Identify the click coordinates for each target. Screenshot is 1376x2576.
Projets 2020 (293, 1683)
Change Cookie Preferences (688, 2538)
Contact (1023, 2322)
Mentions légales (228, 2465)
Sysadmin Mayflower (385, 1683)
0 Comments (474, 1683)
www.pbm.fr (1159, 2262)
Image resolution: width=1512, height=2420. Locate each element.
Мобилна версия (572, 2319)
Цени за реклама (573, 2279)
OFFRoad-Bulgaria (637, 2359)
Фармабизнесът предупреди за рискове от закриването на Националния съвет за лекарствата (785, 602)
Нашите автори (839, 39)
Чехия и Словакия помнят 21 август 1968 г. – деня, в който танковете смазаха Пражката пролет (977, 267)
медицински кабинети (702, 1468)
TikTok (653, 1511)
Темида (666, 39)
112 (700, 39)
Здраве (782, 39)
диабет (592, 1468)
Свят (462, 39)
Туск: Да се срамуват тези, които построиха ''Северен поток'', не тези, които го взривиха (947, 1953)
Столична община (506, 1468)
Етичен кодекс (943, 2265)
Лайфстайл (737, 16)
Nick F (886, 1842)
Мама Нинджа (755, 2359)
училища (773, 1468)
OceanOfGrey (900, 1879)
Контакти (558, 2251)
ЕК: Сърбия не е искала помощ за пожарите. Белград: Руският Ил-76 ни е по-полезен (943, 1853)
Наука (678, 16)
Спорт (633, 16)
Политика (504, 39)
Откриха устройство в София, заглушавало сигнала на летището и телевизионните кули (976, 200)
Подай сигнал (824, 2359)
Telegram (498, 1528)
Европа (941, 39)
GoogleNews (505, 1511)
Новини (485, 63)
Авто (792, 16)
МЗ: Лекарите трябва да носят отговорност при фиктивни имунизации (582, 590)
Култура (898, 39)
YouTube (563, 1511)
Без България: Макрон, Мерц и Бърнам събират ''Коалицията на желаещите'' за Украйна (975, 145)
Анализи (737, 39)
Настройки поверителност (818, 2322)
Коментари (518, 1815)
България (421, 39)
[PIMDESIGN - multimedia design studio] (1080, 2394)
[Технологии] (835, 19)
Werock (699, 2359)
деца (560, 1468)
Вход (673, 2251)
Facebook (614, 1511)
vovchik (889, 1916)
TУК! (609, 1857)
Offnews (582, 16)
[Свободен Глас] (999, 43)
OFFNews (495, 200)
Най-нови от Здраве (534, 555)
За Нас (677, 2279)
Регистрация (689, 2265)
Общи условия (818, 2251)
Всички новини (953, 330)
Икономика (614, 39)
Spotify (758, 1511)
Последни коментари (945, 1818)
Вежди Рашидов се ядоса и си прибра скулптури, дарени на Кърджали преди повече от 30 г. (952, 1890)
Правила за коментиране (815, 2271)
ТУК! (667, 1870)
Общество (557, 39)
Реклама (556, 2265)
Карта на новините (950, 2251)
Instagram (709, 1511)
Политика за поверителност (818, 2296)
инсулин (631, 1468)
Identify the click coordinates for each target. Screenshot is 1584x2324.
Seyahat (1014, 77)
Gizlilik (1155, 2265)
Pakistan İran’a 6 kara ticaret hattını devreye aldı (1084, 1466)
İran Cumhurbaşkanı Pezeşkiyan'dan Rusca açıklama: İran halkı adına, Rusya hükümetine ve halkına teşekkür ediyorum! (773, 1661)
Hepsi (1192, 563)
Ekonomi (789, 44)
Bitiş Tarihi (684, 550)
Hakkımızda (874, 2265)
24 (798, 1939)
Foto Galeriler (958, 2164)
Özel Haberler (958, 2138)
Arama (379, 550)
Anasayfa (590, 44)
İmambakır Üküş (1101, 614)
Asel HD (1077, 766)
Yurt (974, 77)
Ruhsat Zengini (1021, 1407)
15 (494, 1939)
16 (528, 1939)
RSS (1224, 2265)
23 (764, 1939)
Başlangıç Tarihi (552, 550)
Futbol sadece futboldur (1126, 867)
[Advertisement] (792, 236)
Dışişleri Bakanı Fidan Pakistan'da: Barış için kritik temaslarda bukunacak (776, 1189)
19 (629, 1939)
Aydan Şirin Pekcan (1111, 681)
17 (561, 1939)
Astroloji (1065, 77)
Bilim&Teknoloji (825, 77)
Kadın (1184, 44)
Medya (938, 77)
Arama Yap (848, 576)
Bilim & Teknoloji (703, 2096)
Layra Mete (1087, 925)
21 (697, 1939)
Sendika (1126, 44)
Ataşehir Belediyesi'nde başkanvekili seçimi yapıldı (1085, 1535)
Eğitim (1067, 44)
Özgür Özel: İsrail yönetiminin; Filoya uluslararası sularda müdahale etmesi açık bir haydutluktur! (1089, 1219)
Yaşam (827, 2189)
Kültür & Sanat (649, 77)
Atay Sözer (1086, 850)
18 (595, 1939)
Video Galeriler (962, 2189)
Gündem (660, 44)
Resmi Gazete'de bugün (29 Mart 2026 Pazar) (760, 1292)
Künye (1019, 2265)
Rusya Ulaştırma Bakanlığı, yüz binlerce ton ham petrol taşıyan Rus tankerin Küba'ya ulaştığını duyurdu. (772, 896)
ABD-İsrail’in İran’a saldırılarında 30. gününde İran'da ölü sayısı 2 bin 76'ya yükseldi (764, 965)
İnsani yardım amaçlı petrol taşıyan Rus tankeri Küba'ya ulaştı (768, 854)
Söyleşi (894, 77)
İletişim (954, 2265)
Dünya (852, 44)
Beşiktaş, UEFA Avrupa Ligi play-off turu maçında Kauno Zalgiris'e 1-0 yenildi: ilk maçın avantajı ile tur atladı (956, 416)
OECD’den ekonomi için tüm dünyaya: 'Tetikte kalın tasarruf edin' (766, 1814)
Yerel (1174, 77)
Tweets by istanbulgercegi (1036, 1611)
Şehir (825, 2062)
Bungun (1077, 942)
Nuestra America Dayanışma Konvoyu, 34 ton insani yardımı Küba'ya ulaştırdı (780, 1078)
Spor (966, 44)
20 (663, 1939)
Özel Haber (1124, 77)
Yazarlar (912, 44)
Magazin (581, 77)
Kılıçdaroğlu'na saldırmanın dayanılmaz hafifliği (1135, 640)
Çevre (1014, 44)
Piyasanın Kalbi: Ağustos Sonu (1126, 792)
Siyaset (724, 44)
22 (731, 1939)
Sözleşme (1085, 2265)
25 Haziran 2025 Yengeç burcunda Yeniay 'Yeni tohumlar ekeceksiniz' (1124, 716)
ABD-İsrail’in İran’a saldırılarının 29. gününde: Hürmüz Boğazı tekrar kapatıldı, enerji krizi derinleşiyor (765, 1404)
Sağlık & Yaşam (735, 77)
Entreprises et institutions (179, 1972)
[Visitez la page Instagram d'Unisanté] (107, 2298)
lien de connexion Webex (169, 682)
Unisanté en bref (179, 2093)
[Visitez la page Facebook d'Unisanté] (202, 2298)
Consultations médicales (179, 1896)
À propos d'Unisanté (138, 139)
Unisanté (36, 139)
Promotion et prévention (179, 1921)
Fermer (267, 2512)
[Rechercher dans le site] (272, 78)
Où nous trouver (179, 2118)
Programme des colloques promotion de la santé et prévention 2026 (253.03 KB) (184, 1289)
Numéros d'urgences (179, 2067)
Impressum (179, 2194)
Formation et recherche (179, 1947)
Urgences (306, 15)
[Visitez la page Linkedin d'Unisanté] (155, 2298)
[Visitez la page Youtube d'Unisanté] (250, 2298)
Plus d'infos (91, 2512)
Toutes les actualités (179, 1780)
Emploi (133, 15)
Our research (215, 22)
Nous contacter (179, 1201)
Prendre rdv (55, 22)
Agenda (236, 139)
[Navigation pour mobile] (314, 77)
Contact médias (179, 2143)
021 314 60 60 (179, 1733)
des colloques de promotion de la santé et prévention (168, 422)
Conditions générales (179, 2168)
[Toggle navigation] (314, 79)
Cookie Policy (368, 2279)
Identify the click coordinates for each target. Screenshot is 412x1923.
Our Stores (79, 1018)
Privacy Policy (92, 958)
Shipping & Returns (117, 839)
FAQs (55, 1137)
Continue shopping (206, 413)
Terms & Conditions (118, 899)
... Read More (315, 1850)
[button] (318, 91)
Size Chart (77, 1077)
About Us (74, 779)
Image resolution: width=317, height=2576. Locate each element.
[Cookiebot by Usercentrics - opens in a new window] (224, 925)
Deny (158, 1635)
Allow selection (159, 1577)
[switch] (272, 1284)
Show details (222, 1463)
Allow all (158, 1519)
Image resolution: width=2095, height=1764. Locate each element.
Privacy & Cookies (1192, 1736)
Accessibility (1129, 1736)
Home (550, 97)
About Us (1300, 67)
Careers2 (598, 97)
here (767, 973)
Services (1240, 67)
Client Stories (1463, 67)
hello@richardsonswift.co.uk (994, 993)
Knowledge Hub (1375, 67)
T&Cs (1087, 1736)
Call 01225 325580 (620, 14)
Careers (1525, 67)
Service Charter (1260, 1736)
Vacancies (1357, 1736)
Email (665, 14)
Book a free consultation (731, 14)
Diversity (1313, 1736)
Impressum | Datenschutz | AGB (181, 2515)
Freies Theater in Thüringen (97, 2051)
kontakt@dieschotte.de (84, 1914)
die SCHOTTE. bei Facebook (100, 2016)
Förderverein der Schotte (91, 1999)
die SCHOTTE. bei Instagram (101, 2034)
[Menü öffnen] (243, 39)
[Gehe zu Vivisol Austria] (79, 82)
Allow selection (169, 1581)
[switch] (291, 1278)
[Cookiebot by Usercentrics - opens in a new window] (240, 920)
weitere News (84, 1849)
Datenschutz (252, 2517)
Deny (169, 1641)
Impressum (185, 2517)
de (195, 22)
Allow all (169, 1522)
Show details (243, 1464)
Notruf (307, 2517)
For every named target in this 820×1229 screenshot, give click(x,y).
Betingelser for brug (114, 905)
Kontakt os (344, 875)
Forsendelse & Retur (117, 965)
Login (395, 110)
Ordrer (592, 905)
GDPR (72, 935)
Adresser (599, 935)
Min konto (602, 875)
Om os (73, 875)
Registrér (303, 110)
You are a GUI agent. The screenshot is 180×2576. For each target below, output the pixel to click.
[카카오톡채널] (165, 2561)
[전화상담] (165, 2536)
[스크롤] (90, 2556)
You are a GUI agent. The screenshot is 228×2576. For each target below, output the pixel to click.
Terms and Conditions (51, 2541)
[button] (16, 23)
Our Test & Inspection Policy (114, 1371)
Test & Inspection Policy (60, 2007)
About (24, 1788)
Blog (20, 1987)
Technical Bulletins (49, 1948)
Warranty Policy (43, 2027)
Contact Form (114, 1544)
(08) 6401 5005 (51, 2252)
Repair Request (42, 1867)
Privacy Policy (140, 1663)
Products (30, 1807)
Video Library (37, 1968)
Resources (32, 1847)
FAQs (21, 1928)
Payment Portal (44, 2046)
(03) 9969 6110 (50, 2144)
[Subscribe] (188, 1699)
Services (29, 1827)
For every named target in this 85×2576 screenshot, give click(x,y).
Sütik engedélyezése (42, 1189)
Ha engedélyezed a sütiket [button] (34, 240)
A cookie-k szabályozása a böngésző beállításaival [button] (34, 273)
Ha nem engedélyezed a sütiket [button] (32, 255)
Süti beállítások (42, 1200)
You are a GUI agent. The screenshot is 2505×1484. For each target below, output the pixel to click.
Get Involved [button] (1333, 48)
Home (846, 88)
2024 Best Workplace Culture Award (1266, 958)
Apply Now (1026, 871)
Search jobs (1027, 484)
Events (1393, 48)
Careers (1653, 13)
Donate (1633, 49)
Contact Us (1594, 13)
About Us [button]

----------

» **WHAT IS BEING ASKED**:
Using the data above, print exactly the lines from the line that contains "Facebook (614, 1511)" through the line that contains "[Advertisement] (792, 236)", with both included.

» **ANSWER TO THIS TASK**:
Facebook (614, 1511)
vovchik (889, 1916)
TУК! (609, 1857)
Offnews (582, 16)
[Свободен Глас] (999, 43)
OFFNews (495, 200)
Най-нови от Здраве (534, 555)
За Нас (677, 2279)
Регистрация (689, 2265)
Общи условия (818, 2251)
Всички новини (953, 330)
Икономика (614, 39)
Spotify (758, 1511)
Последни коментари (945, 1818)
Вежди Рашидов се ядоса и си прибра скулптури, дарени на Кърджали преди повече от 30 г. (952, 1890)
Правила за коментиране (815, 2271)
ТУК! (667, 1870)
Общество (557, 39)
Реклама (556, 2265)
Карта на новините (950, 2251)
Instagram (709, 1511)
Политика за поверителност (818, 2296)
инсулин (631, 1468)
Identify the click coordinates for each target. Screenshot is 1584x2324.
Seyahat (1014, 77)
Gizlilik (1155, 2265)
Pakistan İran’a 6 kara ticaret hattını devreye aldı (1084, 1466)
İran Cumhurbaşkanı Pezeşkiyan'dan Rusca açıklama: İran halkı adına, Rusya hükümetine ve halkına teşekkür ediyorum! (773, 1661)
Hepsi (1192, 563)
Ekonomi (789, 44)
Bitiş Tarihi (684, 550)
Hakkımızda (874, 2265)
24 (798, 1939)
Foto Galeriler (958, 2164)
Özel Haberler (958, 2138)
Arama (379, 550)
Anasayfa (590, 44)
İmambakır Üküş (1101, 614)
Asel HD (1077, 766)
Yurt (974, 77)
Ruhsat Zengini (1021, 1407)
15 (494, 1939)
16 (528, 1939)
RSS (1224, 2265)
23 (764, 1939)
Başlangıç Tarihi (552, 550)
Futbol sadece futboldur (1126, 867)
[Advertisement] (792, 236)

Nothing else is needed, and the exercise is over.